> [ACTIVITY]: Every record needs to be set down again without a single difference.

> [Saved data entries]:
==*==

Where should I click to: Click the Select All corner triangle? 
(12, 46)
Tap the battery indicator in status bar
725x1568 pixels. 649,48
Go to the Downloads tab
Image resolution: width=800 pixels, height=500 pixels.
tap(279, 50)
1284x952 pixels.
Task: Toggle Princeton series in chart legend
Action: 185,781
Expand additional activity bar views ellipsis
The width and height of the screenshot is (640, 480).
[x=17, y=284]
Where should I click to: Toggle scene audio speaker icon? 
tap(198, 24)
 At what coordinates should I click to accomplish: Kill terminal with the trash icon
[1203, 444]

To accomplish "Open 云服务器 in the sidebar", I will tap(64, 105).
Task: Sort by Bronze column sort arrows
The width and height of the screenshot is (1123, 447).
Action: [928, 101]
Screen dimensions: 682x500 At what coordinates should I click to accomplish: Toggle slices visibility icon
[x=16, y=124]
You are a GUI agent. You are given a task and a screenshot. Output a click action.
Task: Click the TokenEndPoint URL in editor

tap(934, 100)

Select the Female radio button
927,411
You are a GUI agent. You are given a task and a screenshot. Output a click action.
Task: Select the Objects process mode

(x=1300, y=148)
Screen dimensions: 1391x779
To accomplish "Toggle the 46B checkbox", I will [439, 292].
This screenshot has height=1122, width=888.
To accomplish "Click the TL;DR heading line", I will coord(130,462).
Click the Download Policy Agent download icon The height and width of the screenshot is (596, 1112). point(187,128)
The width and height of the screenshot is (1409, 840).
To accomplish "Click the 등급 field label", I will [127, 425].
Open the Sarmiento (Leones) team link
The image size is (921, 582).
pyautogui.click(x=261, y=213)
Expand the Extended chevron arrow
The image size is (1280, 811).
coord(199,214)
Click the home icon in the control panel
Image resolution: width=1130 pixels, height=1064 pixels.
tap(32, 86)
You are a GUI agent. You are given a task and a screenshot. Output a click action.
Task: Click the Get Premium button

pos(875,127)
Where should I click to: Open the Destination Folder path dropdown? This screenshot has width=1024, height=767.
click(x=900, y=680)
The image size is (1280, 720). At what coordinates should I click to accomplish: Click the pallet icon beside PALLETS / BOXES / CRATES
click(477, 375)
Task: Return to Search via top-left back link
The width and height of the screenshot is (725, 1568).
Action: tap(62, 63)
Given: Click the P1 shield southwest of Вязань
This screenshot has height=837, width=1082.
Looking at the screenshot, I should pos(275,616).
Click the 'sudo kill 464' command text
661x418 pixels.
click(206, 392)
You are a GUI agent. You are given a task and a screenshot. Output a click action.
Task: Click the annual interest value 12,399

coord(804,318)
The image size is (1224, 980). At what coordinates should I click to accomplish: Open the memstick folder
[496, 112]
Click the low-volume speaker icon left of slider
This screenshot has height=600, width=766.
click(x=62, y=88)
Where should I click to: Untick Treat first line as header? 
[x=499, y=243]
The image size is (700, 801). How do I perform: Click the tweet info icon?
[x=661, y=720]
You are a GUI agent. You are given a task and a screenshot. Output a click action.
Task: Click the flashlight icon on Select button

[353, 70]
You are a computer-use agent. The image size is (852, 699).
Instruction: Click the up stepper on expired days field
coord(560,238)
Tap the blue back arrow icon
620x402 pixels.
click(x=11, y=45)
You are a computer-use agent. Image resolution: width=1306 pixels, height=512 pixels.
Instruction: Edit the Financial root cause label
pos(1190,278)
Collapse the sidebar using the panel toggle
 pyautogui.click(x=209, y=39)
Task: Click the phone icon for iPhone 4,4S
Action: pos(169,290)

==*==

> [WRITTEN SOLUTION]:
Where should I click to: Click the Select All corner triangle? 
(12, 46)
Tap the battery indicator in status bar
725x1568 pixels. 649,48
Go to the Downloads tab
Image resolution: width=800 pixels, height=500 pixels.
tap(279, 50)
1284x952 pixels.
Task: Toggle Princeton series in chart legend
Action: 185,781
Expand additional activity bar views ellipsis
The width and height of the screenshot is (640, 480).
[x=17, y=284]
Where should I click to: Toggle scene audio speaker icon? 
tap(198, 24)
 At what coordinates should I click to accomplish: Kill terminal with the trash icon
[1203, 444]

To accomplish "Open 云服务器 in the sidebar", I will tap(64, 105).
Task: Sort by Bronze column sort arrows
The width and height of the screenshot is (1123, 447).
Action: [928, 101]
Screen dimensions: 682x500 At what coordinates should I click to accomplish: Toggle slices visibility icon
[x=16, y=124]
You are a GUI agent. You are given a task and a screenshot. Output a click action.
Task: Click the TokenEndPoint URL in editor

tap(934, 100)

Select the Female radio button
927,411
You are a GUI agent. You are given a task and a screenshot. Output a click action.
Task: Select the Objects process mode

(x=1300, y=148)
Screen dimensions: 1391x779
To accomplish "Toggle the 46B checkbox", I will [439, 292].
This screenshot has height=1122, width=888.
To accomplish "Click the TL;DR heading line", I will coord(130,462).
Click the Download Policy Agent download icon The height and width of the screenshot is (596, 1112). point(187,128)
The width and height of the screenshot is (1409, 840).
To accomplish "Click the 등급 field label", I will [127, 425].
Open the Sarmiento (Leones) team link
The image size is (921, 582).
pyautogui.click(x=261, y=213)
Expand the Extended chevron arrow
The image size is (1280, 811).
coord(199,214)
Click the home icon in the control panel
Image resolution: width=1130 pixels, height=1064 pixels.
tap(32, 86)
You are a GUI agent. You are given a task and a screenshot. Output a click action.
Task: Click the Get Premium button

pos(875,127)
Where should I click to: Open the Destination Folder path dropdown? This screenshot has width=1024, height=767.
click(x=900, y=680)
The image size is (1280, 720). At what coordinates should I click to accomplish: Click the pallet icon beside PALLETS / BOXES / CRATES
click(477, 375)
Task: Return to Search via top-left back link
The width and height of the screenshot is (725, 1568).
Action: tap(62, 63)
Given: Click the P1 shield southwest of Вязань
This screenshot has height=837, width=1082.
Looking at the screenshot, I should pos(275,616).
Click the 'sudo kill 464' command text
661x418 pixels.
click(206, 392)
You are a GUI agent. You are given a task and a screenshot. Output a click action.
Task: Click the annual interest value 12,399

coord(804,318)
The image size is (1224, 980). At what coordinates should I click to accomplish: Open the memstick folder
[496, 112]
Click the low-volume speaker icon left of slider
This screenshot has height=600, width=766.
click(x=62, y=88)
Where should I click to: Untick Treat first line as header? 
[x=499, y=243]
The image size is (700, 801). How do I perform: Click the tweet info icon?
[x=661, y=720]
You are a GUI agent. You are given a task and a screenshot. Output a click action.
Task: Click the flashlight icon on Select button

[353, 70]
You are a computer-use agent. The image size is (852, 699).
Instruction: Click the up stepper on expired days field
coord(560,238)
Tap the blue back arrow icon
620x402 pixels.
click(x=11, y=45)
You are a computer-use agent. Image resolution: width=1306 pixels, height=512 pixels.
Instruction: Edit the Financial root cause label
pos(1190,278)
Collapse the sidebar using the panel toggle
 pyautogui.click(x=209, y=39)
Task: Click the phone icon for iPhone 4,4S
Action: pos(169,290)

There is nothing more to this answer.